Global Experiment 2016

newblueHow better to show the impact of science centers and science museums than to set up an experiment that will involve thousands of citizen scientists from different institutions, cities, countries, and continents and have them all working on the same topic? That’s what we did as part of the International Science Center & Science Museum Day programming around the world, a massive project that related to who we are as institutions and to the UN Sustainable Development Goals.

Working with the GLOBE Observer program, ISCSMD science center and science museum participants could enlist and empower their members, visitors, and neighbors to join the international GLOBE network of citizen scientists, students, teachers, and scientists in learn more about our shared environment. The objective was for individuals to make observations of cloud coverage using the Globe Observer app on their mobile phones, which they did between October 1–22, 2016, in advance of the ISCSMD on November 10, 2016. Clouds are highly variable, and predicting their future evolution is one of the main challenges facing climate scientists. So human observations of clouds around the world, taken from the ground, are valuable to researchers for comparing to satellite remote sensing data, taken from above the clouds.

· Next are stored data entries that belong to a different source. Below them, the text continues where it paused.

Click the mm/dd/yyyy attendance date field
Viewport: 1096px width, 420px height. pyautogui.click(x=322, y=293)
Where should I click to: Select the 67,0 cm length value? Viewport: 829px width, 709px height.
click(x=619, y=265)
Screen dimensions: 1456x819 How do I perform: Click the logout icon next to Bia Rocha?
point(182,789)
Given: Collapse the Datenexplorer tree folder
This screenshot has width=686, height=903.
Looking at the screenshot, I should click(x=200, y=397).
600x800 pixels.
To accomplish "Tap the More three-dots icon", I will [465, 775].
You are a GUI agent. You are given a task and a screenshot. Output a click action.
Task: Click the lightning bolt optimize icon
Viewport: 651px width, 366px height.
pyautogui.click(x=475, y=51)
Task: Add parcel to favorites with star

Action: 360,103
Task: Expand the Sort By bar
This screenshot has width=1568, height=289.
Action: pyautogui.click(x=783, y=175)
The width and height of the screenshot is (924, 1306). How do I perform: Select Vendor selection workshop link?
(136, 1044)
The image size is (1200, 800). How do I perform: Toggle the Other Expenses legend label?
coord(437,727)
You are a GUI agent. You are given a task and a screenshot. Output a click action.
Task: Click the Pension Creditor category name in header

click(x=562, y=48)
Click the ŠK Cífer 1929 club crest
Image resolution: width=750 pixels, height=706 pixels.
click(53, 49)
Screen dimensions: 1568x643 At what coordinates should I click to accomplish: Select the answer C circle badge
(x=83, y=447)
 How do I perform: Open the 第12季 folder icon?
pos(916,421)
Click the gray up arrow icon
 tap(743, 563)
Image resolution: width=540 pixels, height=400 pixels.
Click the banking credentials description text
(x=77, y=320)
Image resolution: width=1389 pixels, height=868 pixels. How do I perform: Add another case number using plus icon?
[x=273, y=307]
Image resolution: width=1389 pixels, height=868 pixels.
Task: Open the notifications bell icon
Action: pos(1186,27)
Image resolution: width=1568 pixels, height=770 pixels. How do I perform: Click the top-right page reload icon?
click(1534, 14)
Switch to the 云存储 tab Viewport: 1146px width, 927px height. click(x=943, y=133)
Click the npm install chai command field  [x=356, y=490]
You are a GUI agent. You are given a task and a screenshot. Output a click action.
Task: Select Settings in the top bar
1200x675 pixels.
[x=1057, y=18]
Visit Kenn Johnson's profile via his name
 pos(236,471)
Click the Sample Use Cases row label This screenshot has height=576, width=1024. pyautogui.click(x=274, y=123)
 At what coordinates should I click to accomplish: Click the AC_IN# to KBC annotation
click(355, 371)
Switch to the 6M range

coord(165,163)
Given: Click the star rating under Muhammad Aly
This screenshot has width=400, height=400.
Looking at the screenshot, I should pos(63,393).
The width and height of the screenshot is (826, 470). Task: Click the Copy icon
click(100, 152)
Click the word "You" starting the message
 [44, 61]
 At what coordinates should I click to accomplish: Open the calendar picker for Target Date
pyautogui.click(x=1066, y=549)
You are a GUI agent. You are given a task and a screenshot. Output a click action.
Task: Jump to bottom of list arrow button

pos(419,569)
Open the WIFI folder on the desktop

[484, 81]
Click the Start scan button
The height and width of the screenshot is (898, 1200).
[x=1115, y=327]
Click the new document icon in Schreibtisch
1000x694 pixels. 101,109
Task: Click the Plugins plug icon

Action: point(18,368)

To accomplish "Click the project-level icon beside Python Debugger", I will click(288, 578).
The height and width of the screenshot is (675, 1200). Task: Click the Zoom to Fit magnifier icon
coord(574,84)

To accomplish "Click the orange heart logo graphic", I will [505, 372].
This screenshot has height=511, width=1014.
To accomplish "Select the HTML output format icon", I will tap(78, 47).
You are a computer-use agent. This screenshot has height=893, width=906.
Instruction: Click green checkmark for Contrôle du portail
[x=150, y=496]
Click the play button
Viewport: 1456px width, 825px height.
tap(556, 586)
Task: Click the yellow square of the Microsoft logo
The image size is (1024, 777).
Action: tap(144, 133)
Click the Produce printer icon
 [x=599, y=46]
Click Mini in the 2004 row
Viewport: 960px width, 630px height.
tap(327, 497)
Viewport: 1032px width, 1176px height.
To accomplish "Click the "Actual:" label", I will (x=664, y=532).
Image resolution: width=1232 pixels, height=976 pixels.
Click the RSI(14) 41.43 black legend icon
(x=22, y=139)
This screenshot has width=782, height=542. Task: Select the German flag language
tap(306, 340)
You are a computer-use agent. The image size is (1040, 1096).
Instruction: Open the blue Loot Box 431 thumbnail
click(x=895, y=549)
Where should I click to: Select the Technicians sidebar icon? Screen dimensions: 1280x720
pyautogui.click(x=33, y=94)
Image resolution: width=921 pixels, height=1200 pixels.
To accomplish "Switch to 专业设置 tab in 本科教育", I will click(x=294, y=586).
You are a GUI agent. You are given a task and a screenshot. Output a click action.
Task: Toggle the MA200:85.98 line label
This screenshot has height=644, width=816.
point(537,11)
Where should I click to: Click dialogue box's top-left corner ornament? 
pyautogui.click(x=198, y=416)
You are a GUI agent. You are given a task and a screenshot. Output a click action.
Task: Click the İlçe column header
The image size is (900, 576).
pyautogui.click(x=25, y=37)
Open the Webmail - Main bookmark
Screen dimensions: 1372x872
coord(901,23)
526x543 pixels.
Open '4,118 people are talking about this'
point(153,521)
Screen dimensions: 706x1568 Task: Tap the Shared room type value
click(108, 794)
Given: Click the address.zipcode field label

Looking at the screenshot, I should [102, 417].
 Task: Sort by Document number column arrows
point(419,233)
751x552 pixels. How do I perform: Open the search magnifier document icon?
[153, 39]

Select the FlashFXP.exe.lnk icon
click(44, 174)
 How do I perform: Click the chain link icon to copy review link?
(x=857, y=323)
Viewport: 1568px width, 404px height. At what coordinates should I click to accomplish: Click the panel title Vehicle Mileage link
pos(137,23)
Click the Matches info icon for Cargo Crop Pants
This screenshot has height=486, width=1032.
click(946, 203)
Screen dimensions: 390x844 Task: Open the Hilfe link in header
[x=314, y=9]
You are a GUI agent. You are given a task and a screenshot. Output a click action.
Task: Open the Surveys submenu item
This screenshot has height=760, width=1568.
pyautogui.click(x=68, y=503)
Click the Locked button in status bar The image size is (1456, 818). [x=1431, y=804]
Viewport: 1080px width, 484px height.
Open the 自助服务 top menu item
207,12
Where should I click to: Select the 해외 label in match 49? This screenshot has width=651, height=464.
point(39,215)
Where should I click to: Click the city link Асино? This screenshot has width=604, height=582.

In the ISCSMD Global Experiment, individuals’ observations captured on their phones were identified with their science center or science museum during the app’s upload procedure. Our partners at GLOBE, NASA, and NASA’s Scientific Visualization Studio used the collected images to make a rendering of the data in a layered animation of world cloud coverage, linked below. In it, you can see the contributions from each museum.

The animation is available for everyone to use. It is an effective tool for activities that relate to several SDGs, such as: Goal 2, “Zero Hunger”; Goal 6, “Clean Water and Sanitation”; Goal 13, “Climate Action”; and Goal 15, “Life on Land.”